O silêncio que se seguiu poderia ser quebrado apenas pelo farfalhar das asas de um corvo. Ou o clangor de um martelo na bigorna. Nada se ouviu. Só o gritante silêncio na oficina.
- Julgo que enlouqueceu.
- Julga errado. Ou talvez... talvez o instinto de ser lembrado seja um delírio. Já disse, meu caro, da diferença entre um semideus e um Deus quebrado?
- É nisso que vem trabalhando, Artíficie? Pois nunca disse palavra sobre o assunto.
- É, é nisso. Lembra-se de Aquiles?
- Lembro-me unicamente de levá-lo.
- Exato! Levá-lo, tomá-lo, foi esse gesto, e nenhum outro, que faz com que qualquer um se lembre dele. Em meio a Tróia, de frente aos portões, ele não usaria a gloriosa armadura se não temesse a lança de Heitor. Ele só fora deslumbrante então pois sabia que logo seria mais um pedaço de carne em meio a chacina. Você, Tânatos, é o grande responsável pela glória da Ilíada e o ocaso dos Deuses.
- E em meio a tudo isso, onde entra essa sua ideia do Deus quebrado?
- O semideus têm a potência do divino e a certeza do encontro com a Morte – com você. Ele teme o que há depois dos seus portões, e com sua força, maior que a do mortal ordinário, faz o incrível. Porém, ao Deus quebrado está reservado um destino muito pior que a morte. Me falta a potência do Divino, a glória de me vestir como Deus, posto que sou manco. Mesmo um deus, quando coxo, quando corno, é bastardo. A certeza da morte me faria vencer as expectativas que recaem sobre mim. E essa jamais me encontrará. A divindade é um fardo para um deus quebrado, pois me afasta da morte. Meu pai e irmãos gozam da boa venturança de serem divinos. E, se tenho glória, ela cabe aquilo que faço, aquilo usado por outros.
- Você está amargurado.
- Sou corno, manco, e vejo minha arte enaltecer e destruir. Eu me dou esse direito.

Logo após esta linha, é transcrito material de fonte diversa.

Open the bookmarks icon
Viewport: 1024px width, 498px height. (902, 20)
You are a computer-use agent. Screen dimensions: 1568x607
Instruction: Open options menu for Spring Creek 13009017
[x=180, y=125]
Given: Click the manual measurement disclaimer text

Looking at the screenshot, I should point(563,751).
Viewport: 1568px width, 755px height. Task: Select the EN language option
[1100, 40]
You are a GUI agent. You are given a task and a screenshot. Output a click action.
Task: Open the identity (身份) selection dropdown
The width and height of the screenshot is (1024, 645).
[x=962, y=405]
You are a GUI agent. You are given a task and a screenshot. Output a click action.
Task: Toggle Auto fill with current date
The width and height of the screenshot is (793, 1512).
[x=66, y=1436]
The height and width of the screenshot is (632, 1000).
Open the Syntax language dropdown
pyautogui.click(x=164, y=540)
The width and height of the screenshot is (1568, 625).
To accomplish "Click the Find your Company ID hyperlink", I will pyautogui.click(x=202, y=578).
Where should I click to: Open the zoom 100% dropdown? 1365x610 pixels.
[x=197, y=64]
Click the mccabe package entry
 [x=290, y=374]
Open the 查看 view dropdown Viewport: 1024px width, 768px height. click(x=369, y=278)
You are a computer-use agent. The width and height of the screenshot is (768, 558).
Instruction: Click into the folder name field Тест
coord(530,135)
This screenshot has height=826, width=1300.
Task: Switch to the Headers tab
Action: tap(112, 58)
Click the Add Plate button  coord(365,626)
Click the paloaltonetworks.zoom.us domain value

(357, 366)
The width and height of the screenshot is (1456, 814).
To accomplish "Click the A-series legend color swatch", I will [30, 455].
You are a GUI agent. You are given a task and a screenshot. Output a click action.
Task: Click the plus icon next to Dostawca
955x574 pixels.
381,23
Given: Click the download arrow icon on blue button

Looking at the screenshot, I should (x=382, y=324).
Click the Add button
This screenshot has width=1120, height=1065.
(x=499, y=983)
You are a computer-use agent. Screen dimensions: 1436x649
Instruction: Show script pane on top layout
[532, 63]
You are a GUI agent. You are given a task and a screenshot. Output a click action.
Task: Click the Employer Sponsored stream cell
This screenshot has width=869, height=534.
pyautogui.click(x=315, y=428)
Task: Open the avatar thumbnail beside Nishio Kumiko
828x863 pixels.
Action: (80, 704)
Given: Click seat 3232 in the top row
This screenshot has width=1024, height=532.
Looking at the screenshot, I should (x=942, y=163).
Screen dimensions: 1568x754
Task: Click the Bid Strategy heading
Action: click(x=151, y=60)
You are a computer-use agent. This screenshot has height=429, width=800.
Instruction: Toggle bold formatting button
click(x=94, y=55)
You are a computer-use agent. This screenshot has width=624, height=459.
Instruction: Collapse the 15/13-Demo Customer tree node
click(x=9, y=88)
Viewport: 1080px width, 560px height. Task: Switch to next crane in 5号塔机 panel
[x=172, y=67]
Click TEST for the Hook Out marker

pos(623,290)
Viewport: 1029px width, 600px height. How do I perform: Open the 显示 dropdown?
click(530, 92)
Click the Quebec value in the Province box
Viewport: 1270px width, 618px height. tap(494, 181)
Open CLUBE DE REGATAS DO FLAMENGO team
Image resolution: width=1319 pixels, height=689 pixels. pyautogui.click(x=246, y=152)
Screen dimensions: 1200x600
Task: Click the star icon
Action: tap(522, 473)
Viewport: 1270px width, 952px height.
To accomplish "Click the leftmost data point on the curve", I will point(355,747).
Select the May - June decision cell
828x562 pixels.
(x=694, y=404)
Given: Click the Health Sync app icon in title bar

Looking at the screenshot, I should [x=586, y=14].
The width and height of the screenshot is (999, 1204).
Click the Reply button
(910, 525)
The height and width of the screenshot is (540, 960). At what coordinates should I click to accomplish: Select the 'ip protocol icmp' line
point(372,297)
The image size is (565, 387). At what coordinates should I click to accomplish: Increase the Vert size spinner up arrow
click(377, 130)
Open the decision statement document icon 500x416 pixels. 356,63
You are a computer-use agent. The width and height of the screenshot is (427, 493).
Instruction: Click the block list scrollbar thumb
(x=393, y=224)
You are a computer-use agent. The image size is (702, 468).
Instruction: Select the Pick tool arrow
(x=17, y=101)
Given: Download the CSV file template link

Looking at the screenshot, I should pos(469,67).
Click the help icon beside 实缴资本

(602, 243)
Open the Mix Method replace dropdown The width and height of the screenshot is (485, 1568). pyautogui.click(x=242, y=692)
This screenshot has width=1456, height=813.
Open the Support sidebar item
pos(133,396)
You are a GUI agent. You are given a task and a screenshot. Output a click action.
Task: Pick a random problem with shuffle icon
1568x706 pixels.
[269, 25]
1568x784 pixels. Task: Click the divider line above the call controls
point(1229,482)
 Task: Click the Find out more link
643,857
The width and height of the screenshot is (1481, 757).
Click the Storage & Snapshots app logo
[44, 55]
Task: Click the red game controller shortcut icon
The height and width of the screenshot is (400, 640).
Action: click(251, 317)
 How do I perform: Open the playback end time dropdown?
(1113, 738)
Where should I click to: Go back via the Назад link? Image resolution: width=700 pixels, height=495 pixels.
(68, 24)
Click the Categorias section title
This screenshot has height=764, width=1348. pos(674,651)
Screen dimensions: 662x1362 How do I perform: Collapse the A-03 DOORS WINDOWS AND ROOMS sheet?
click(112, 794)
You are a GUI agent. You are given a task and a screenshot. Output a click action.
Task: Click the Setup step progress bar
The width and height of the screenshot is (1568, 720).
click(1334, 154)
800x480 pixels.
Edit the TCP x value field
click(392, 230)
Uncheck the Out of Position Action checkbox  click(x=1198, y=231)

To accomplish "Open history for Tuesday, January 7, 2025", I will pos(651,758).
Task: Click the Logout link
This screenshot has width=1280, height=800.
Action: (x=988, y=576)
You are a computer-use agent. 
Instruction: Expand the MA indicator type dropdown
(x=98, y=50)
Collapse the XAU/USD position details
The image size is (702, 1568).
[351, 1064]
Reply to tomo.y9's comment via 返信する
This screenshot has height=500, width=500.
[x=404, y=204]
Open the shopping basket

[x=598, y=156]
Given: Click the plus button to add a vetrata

- Bem... Você ainda assim viverá para sempre. Porquê escolher logo esse prêmio?
- Não, Tânatos. Eu sobreviverei para sempre. Os homens me esquecerão, e não há vida sem eles. Se esquecem do artíficie, do professor, da mão que molda... Nunca do vaso chinês. Você não entenderia. Você é a constante dos homens.
- Como quer isso, então? Como almeja viver para sempre?
- Com você.
Era como se as engrenagens começassem a se mover, os mecanismos de uma grande ferramenta.
- É essa a sua ânsia?
- Ser lembrado? Achei que fosse a de qualquer escritor.
- Por isso a morte? Por isso estou aqui?
- Exato. Meu prêmio é a imortalidade. Viver para sempre, nas lembranças dos homens. É como um japonês, que para saber se escreve bem, manda seu livro à uma editora. Para saber se vivo bem, lanço minha vida em suas mãos. Dirija minha vida, a mim, o Mecânico, o tosco, o manco, atemporal. Mas, para ter a glória que merece ser lembrada, preciso daquilo que anima os semideuses. Para contar uma história que merece ser lembrada, preciso de seu final.
- Em suma...
- Preciso de você.
Houve silêncio. E, nele, uma troca de sorrisos; deste, tímido; daquela, amigo.
- A morte acabou de me sorrir?
- Sorri. A todos aqueles que sabem morrer. E está aprendendo, Artíficie. Posso te contar um segredo?
“Só se sabe morrer aquele que aprendeu a viver.”
- Por favor. Sem formalidades. Chega de Artíficie. Fiquemos com “Mecânico”.